The Pound Sterling (GBP) has recently exhibited sideways movement, consolidating near a monthly high around 1.2700 against the US Dollar (USD) during Thursday’s London session. The near-term outlook for the GBP/USD pair remains positive as ambiguity surrounding the timing of Bank of England (BoE) rate cuts intensifies, propelled by resilient wage growth figures in the United Kingdom (UK). This has fostered a favorable environment for the Pound Sterling.
UK Average Earnings demonstrated steady growth in the three months leading to March, raising concerns regarding the progress of inflation towards the desired 2% rate. Robust wage growth has contributed to service inflation, posing a significant hurdle to the disinflation process.
With a relatively quiet UK economic calendar ahead, investors will closely monitor commentary on interest rates from key BoE policymakers, including Megan Greene and Catherine Mann, scheduled to speak on Thursday and Friday, respectively.
In the broader market context, the Pound Sterling remains buoyant, hovering near the crucial resistance level of 1.2700 against the US Dollar.
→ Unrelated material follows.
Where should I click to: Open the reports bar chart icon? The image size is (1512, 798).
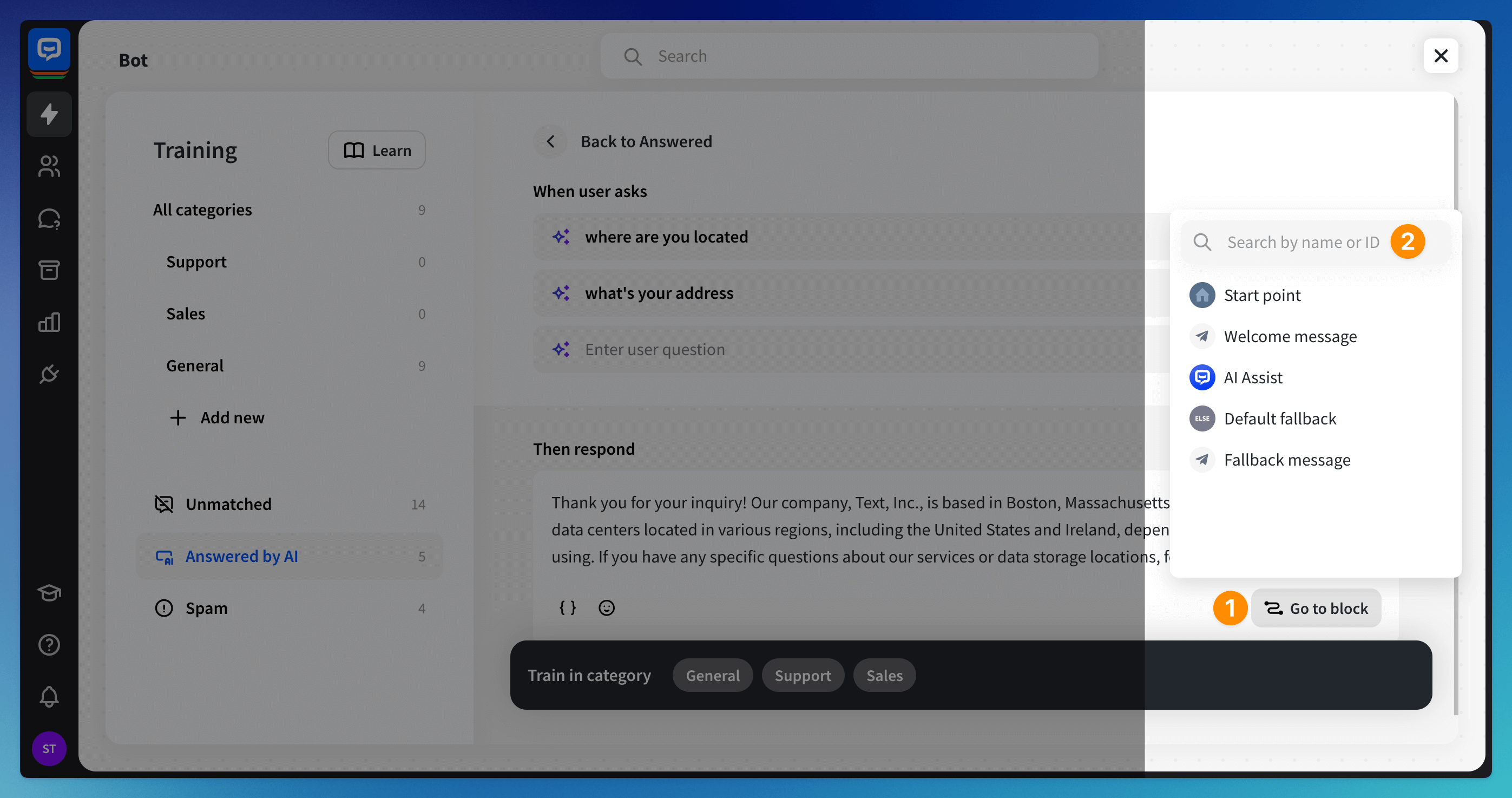click(x=49, y=322)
The GBP/USD pair maintains its strength amidst bullish market sentiment, fueled by heightened speculation surrounding potential interest rate cuts by the Federal Reserve (Fed) starting from the September meeting. Concurrently, S&P 500 futures exhibit gains in the European session, reflecting an improvement in investor risk-appetite.
According to the CME FedWatch tool, the probability of interest rate cuts in the September meeting has risen to 73%, up from 69% recorded a week ago. Investor confidence in Fed rate cuts has been bolstered by soft US inflation data, easing labor market conditions, and stagnant Retail Sales figures for April.
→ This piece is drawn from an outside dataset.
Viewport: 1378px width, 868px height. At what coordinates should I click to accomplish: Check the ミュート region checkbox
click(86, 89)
Recent data from the US Bureau of Labor Statistics (BLS) indicates that annual headline and core Consumer Price Index (CPI) growth have slowed to 3.4% and 3.6%, respectively, in line with expectations. Fed policymakers primarily focus on core inflation data for interest rate decisions. Despite inflation measures nearly doubling the 2% target, the anticipated decline in price pressures has instilled confidence among investors that inflationary pressures will eventually revert to the desired rate.
In terms of economic data releases, investors will closely monitor the Initial Jobless Claims data for the week ending May 10, expected to decline to 220K. Last week’s elevated jobless claims, the highest in eight months, weighed heavily on the US Dollar, underscoring the importance of upcoming data releases in shaping market sentiment towards the currency.